Given exercise:
Write out the lines from the one containing "Where should I click to: Open the" through the one containing "pyautogui.click(x=292, y=57)", both included, with no changes.

Data section:
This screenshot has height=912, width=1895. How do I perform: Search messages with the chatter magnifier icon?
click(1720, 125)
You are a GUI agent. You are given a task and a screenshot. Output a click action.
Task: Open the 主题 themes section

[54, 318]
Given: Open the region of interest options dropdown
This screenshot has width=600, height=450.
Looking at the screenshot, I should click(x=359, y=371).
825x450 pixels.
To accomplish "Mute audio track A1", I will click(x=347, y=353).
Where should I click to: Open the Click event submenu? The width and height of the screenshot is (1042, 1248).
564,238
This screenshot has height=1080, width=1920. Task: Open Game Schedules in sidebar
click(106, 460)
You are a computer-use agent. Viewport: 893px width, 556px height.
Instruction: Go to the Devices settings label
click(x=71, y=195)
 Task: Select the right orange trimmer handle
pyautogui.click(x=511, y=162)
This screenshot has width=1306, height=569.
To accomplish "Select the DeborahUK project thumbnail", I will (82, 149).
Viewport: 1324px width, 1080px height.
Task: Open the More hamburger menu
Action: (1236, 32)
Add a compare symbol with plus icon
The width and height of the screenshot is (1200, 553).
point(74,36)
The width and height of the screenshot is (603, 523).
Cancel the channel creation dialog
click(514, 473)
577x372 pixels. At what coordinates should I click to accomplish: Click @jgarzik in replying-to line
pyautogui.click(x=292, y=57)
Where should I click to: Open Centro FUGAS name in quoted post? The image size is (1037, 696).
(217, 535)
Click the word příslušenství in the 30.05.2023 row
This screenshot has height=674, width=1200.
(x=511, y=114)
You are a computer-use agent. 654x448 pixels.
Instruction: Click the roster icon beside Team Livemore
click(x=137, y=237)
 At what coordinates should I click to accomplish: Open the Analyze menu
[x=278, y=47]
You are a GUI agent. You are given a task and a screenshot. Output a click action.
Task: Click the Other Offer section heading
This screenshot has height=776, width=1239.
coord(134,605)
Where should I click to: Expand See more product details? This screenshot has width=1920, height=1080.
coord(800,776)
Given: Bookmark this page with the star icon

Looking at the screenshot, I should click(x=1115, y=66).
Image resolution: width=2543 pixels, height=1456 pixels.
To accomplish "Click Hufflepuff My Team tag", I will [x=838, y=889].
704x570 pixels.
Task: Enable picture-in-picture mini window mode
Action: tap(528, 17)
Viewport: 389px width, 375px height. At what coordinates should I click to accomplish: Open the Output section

The output:
Where should I click to: Open the Click event submenu? The width and height of the screenshot is (1042, 1248).
564,238
This screenshot has height=1080, width=1920. Task: Open Game Schedules in sidebar
click(106, 460)
You are a computer-use agent. Viewport: 893px width, 556px height.
Instruction: Go to the Devices settings label
click(x=71, y=195)
 Task: Select the right orange trimmer handle
pyautogui.click(x=511, y=162)
This screenshot has width=1306, height=569.
To accomplish "Select the DeborahUK project thumbnail", I will (82, 149).
Viewport: 1324px width, 1080px height.
Task: Open the More hamburger menu
Action: (1236, 32)
Add a compare symbol with plus icon
The width and height of the screenshot is (1200, 553).
point(74,36)
The width and height of the screenshot is (603, 523).
Cancel the channel creation dialog
click(514, 473)
577x372 pixels. At what coordinates should I click to accomplish: Click @jgarzik in replying-to line
pyautogui.click(x=292, y=57)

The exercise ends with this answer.